··· SOURCE EXCERPT ···

# Miniki V2 - OHM Jumps



## Sideshow (23/1/17)

Hey all,

My V2 tends to "ohm jump" and was wondering whether anyone else has experienced this? It almost appears that the resistance detection feature gets somewhat confused, as after the first hit, the ohms jump up by 0.2 / 0.3 as the coils get hotter. This is obviously affecting the vape, in terms of heat, flavor etc.

Have they brought out a firmware update to combat this? 

Note: Doesn't matter what coil build I use, how often I change the coils, yada yada...


----------



## Gersh (23/1/17)

I was once advised to just clean all connections on both atty and mod and also the connection at the bottom of the coils , if you using sub ohm tanks . 


Sent from my iPhone using Tapatalk

Reactions: Thanks 1


----------



## Rafique (23/1/17)

this usually happens on stainless steel, not sure about other wire


----------



## Raindance (23/1/17)

Sideshow said:


> Hey all,
> 
> My V2 tends to "ohm jump" and was wondering whether anyone else has experienced this? It almost appears that the resistance detection feature gets somewhat confused, as after the first hit, the ohms jump up by 0.2 / 0.3 as the coils get hotter. This is obviously affecting the vape, in terms of heat, flavor etc.
> 
> ...


Hi @Sideshow, does this happen in TC or watt/kanthal mode? It should not happen in tc mode though it would be normal in watt mode. Dont own the same mod but does the same on my collection as it reads the real resistance as the coils and wicks heat up due to use.

Reactions: Thanks 1


----------



## shabbar (23/1/17)

Having the same issue on a minikin v1.5.
But if I use a different mod the ohms are stable

Reactions: Agree 1


----------



## Sideshow (23/1/17)

Raindance said:


> Hi @Sideshow, does this happen in TC or watt/kanthal mode? It should not happen in tc mode though it would be normal in watt mode. Dont own the same mod but does the same on my collection as it reads the real resistance as the coils and wicks heat up due to use.



@Raindance - thanks, I've only run it in Wattage mode since I got it, but as @shabbar r mentioned, if I stick the RDA, RTA (whatever) on another mod...happy days, only experienced this with the Asmodus...


----------



## M5000 (23/1/17)

Yip I get the ohm jump on kanthal wire as well on the V2, keeps changing slightly up or down but it seems to work fine, I just test coil resistance on another mod now and then, it eventually settles when thr coil is run in. With SS it's normal the ohms change up/down as it heats/cools. Just thinking aloud here but I wonder if the Kanthal quality or brand could make a diff. I've been using Geekvape just very recently, I'm clueless about wires though and I don't know how much of a quality diff there is but the Geekvape seems to get very easily clipped by post screws. Since not a prob on all mods could the mod be more sensitive to wire quality. Either way I have this issue all the time but not drastic enough to change the vape.

Not a wire thread but related nonetheless, the pros can give us a few tips..

Reactions: Thanks 1


----------



## ET (23/1/17)

··· EXTRACTED DATA ···

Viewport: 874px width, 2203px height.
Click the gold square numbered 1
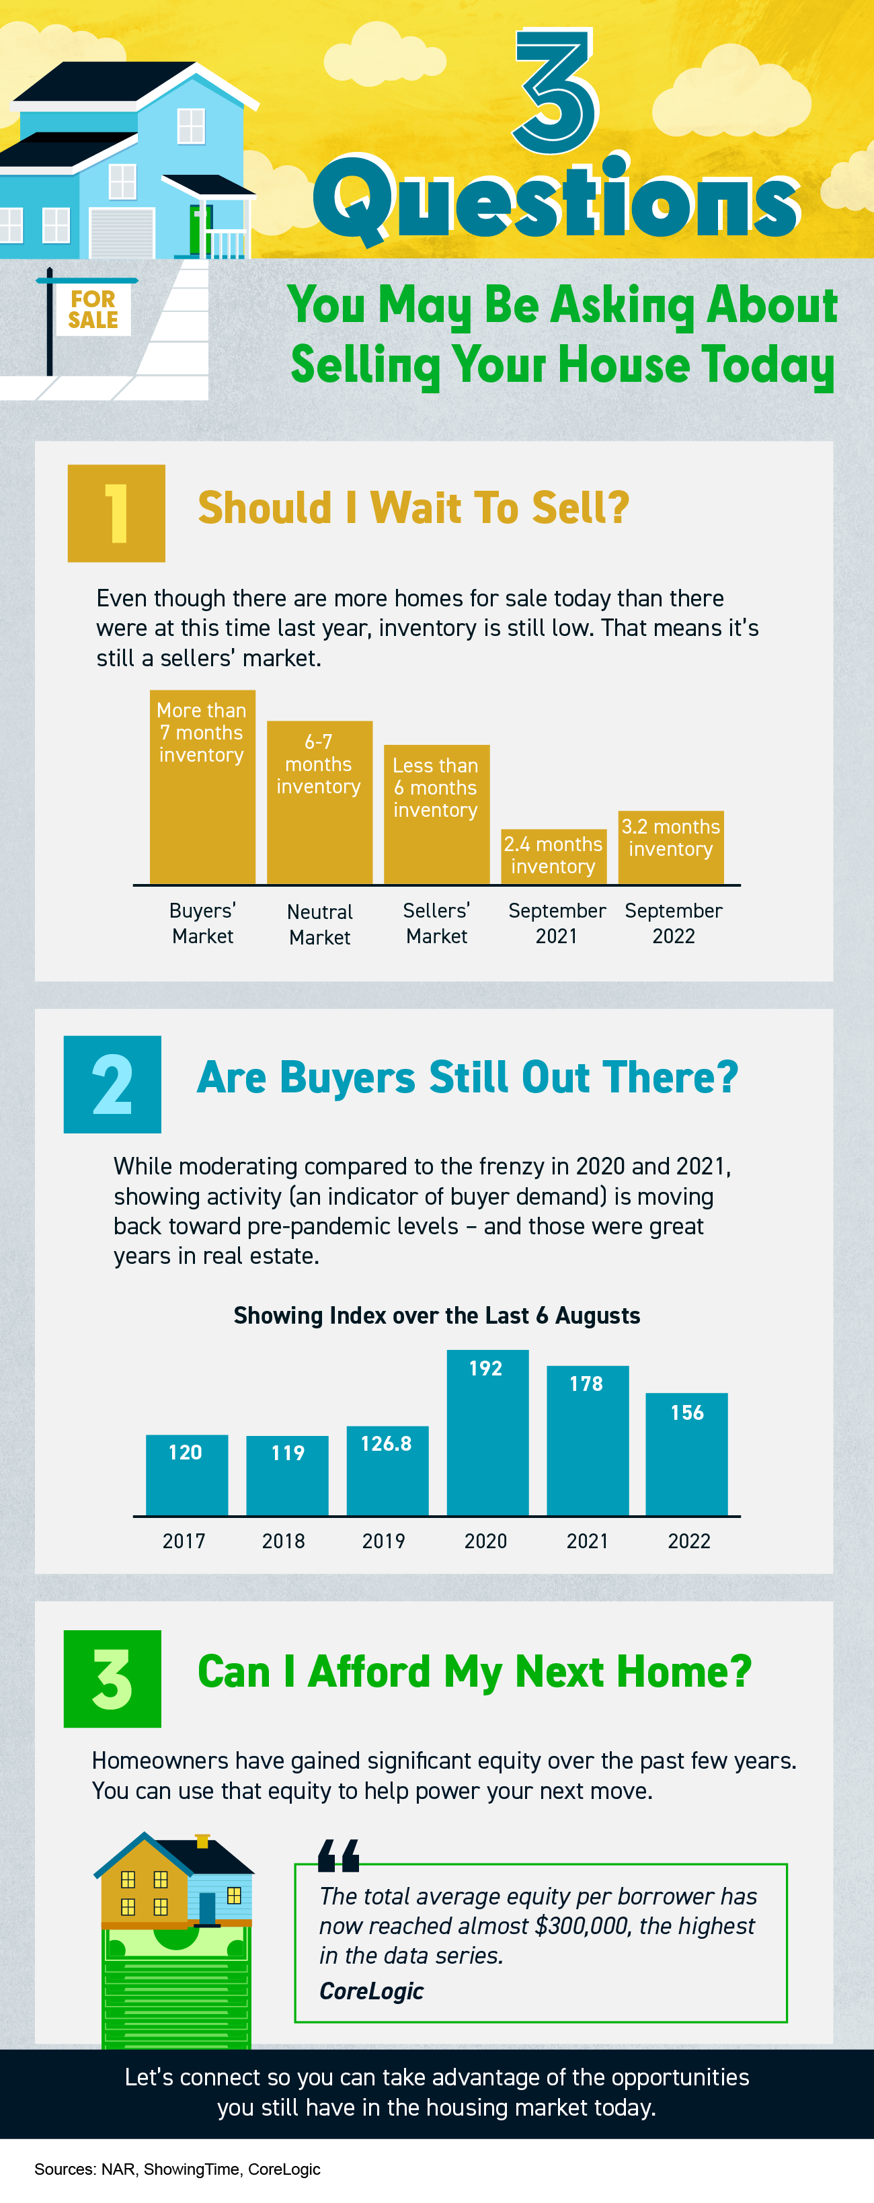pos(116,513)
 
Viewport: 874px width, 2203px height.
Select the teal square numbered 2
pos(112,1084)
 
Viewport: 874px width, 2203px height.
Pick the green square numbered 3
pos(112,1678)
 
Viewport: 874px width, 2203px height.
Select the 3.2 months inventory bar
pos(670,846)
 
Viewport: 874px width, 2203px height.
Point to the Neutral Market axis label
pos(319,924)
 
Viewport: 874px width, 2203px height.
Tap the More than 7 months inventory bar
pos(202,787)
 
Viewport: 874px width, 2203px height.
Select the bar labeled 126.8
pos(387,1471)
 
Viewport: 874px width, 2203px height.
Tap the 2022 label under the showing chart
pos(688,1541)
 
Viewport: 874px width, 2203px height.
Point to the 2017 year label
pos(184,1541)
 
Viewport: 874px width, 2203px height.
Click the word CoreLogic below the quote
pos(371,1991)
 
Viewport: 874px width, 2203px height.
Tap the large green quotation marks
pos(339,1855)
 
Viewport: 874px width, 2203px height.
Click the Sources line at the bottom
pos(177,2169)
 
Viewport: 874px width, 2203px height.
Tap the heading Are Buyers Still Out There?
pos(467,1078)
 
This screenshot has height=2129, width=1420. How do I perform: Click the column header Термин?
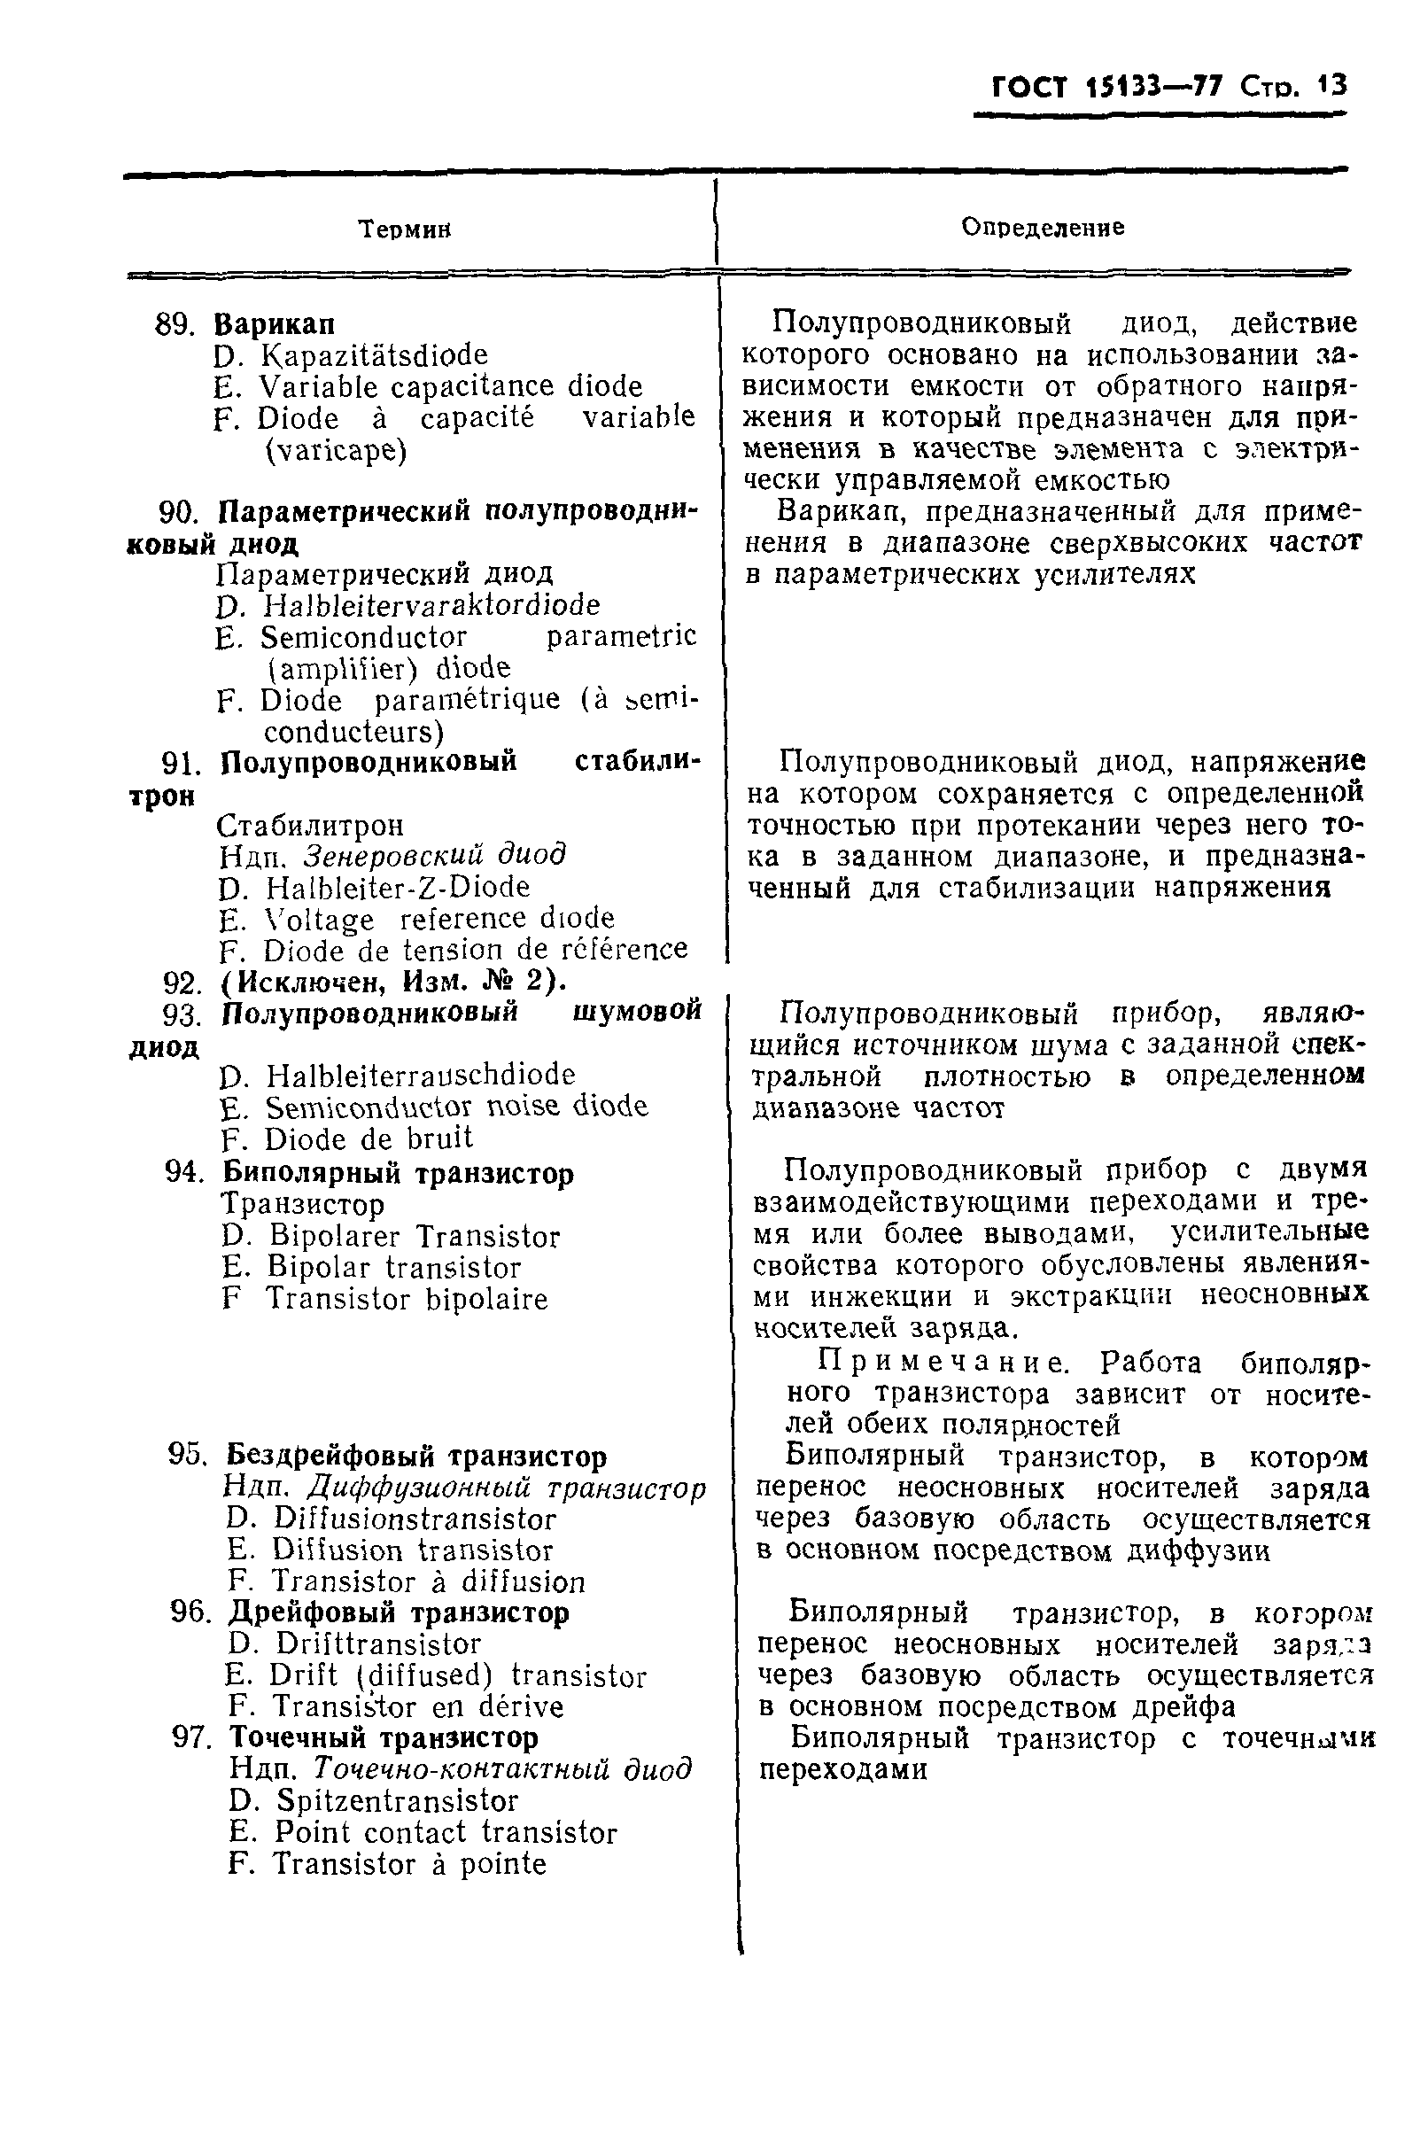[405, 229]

···

**TASK INSTRUCTIONS:**
A: Retype the part of the ohm-jump thread starting with "Have they brought" and going on through "## Gersh (23/1/17)".
B: List every distinct username that appears as a post header in the ohm-jump thread.
C: Answer these questions from the ohm-jump thread:
(i) By how much do the ohms jump after the first hit on Sideshow's V2?
(ii) On which mod is shabbar having the same issue?
(iii) Which brand of wire has M5000 been using very recently?
The rows have no connection to the ohm-jump thread.

**OUTPUTS:**
A:
Have they brought out a firmware update to combat this? 

Note: Doesn't matter what coil build I use, how often I change the coils, yada yada...


----------



## Gersh (23/1/17)

B:
Sideshow
Gersh
Rafique
Raindance
shabbar
M5000
ET

C:
(i) By 0.2 / 0.3.
(ii) A minikin v1.5.
(iii) Geekvape.